Les failles inverses, 2019/in progress Chapitre 1
Dans le massif des Ecrins, la face Nord de la Meije fascine par sa noirceur et sa singularité géologique -celle d’une faille inverse. C’est la rare inversion de la logique normale des roches. Je suis devant une montagne, fragile, géante majestueuse aux pieds de schiste.
Une fois encore, je me retrouve au cœur des éléments. Eau, glace, terre.
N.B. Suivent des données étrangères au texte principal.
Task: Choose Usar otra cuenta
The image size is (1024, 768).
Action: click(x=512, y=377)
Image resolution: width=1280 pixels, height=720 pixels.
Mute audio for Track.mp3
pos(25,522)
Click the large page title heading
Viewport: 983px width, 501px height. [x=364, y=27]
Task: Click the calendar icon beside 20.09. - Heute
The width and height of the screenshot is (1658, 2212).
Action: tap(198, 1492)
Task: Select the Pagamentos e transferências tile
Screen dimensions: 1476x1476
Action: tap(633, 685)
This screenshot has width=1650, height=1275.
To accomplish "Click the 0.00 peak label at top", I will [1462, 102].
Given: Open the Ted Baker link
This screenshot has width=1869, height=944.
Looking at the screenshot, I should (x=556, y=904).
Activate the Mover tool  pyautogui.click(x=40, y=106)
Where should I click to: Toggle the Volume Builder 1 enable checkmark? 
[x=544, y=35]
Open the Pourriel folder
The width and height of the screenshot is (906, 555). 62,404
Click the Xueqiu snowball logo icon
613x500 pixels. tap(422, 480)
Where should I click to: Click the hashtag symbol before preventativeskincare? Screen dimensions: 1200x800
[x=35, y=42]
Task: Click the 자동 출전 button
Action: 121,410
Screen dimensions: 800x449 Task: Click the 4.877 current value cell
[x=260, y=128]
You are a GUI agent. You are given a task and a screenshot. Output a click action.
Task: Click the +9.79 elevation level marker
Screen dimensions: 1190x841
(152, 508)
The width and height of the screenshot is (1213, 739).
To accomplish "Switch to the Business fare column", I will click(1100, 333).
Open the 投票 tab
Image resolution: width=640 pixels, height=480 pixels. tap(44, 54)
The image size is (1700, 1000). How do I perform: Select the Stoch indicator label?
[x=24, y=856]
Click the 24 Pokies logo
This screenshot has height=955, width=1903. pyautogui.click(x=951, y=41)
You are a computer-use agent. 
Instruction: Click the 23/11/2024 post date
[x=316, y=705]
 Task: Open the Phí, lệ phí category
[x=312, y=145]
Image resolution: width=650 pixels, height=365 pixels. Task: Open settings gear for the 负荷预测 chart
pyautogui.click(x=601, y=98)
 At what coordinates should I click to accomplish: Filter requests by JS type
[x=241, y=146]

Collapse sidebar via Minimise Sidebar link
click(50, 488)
D’abord à distance, je scrute ce panorama et compose un premier volet « Les failles inverses », cherchant les indices de sa formation, de sa « liquidité », celle de son passé originel. Les plis de ce chevauchement fracturent le paysage et révèlent la plasticité singulière de cette montagne.
Puis je me rapproche peu à peu de sa matière, constituant un deuxième volet « A pierre fendre ».
Coulées d’avalanche de glacier, trainées roses du sable du Sahara, feuillets de schistes, cristaux de glace. A travers différents media et matérieux, j’explore cette matière : tirage sur dibond aluminium, céramiques, gravures sur cuivre. In situ, j’expose également à la morsure du gel nocturne des compositions d’encre de Chine et de poussières de schiste sur papier japonais. C’est lorsque le soleil fait fondre peu à peu la glace, que je saisis les empreintes éphémères des cristaux noircis et cendrés. Je prolonge ce processus en transférant des fragments de ces compositions dans des tirages en photopolymère.
A travers ces changements d’échelle, ces légers vertiges de l’observation, il ne s’agit pas seulement pour moi de documenter l’apparence de ce paysage mais de traverser celui-ci pour accéder à ses particules les plus élémentaires, à leur incessante recombinaison. Un mouvement qui, s’il reste en partie naturel, ne l’est plus seulement : les actions de l’homme sur son environnement ne cessent d’accélérer une altération de la nature, une détérioration du paysage, prémices de « l’effondrement des Alpes », offrant peu à peu un nouveau paysage.
Ainsi prend forme une installation polymorphe, photographique et sculpturale : « Les failles inverses ».